Council approved the institute's operating budget for FY 2006-2007. In the budget is a planned $5 to $20 dues increase for many of the AICPA membership categories.

Credentials update

In progress report on whether the AICPA's three specialty credentials were meeting their Council-established break-even marks, Robert Harris, chair of the National Accreditation Committee, reported that the Personal Financial Specialist credential has already met the 3,627 benchmark that was set for October 2006. It is now at 3,649, and he expects the number of credential-holders to grow to at least 3,900 by October 2008. As for the Accredited in Business Valuation designation, the current figure for holders is 1,914. The ABV has a July 2008 target of 2,718.

However, the news was not as encouraging for the 744 holders of the Certified Information Technology Professional credential. The institute has set a July 2008 break-even goal of 1,725 for the CITP, and Harris admitted that, "The CITP is not growing the way we want it to,"

Meanwhile, a motion to extend the AICPA's Honorary Lifetime Membership status from 40 years to 50 years was soundly defeated by members of Council.

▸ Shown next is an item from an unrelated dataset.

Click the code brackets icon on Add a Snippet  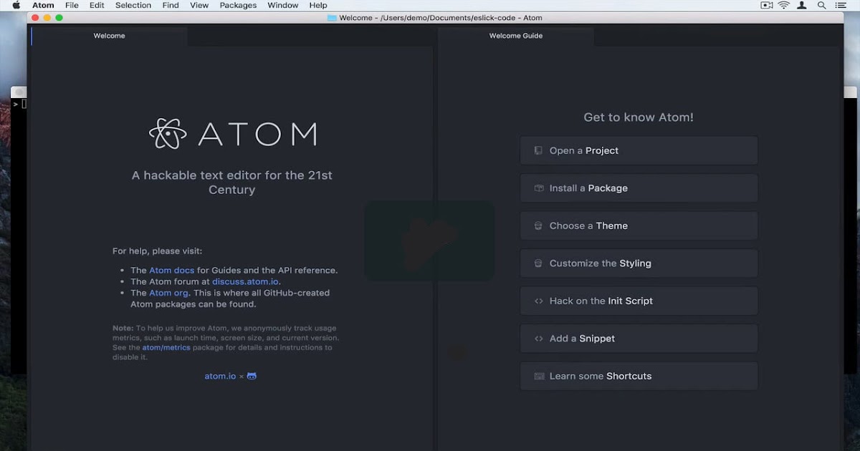(538, 338)
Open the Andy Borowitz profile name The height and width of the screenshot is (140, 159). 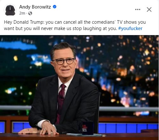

AICPA chair Leslie Murphy opened the spring session with a blanket apology from the institute regarding the recent news of a lost hard drive that contained the names, addresses and Social Security numbers of institute members. The hard drive had been sent out for repair in violation of the AICPA's internal controls policy.

"We regret any inconvenience this may have caused, but it appears to be simply a case of a missing package," Murphy explained.

In other news, Karen Pincus, chair of the Accounting Department at the University of Arkansas, was honored with the 2006 Distinguished Achievement in Accounting Education Award. Pincus, currently a member of the institute's Nominations Committee, also served as a past chair of the Pre-Certification Education Executive Committee, and was a member of the Virtual Grassroots Panel and the Accounting Careers Subcommittee.

Meanwhile Ralph Bender, chief financial officer at Manship Media, in Baton Rouge, La., and KraftCPAs LLC, of Nashville, Tenn., received the institute's 2005 Public Service Awards.

Howard Wolosky contributed to this report.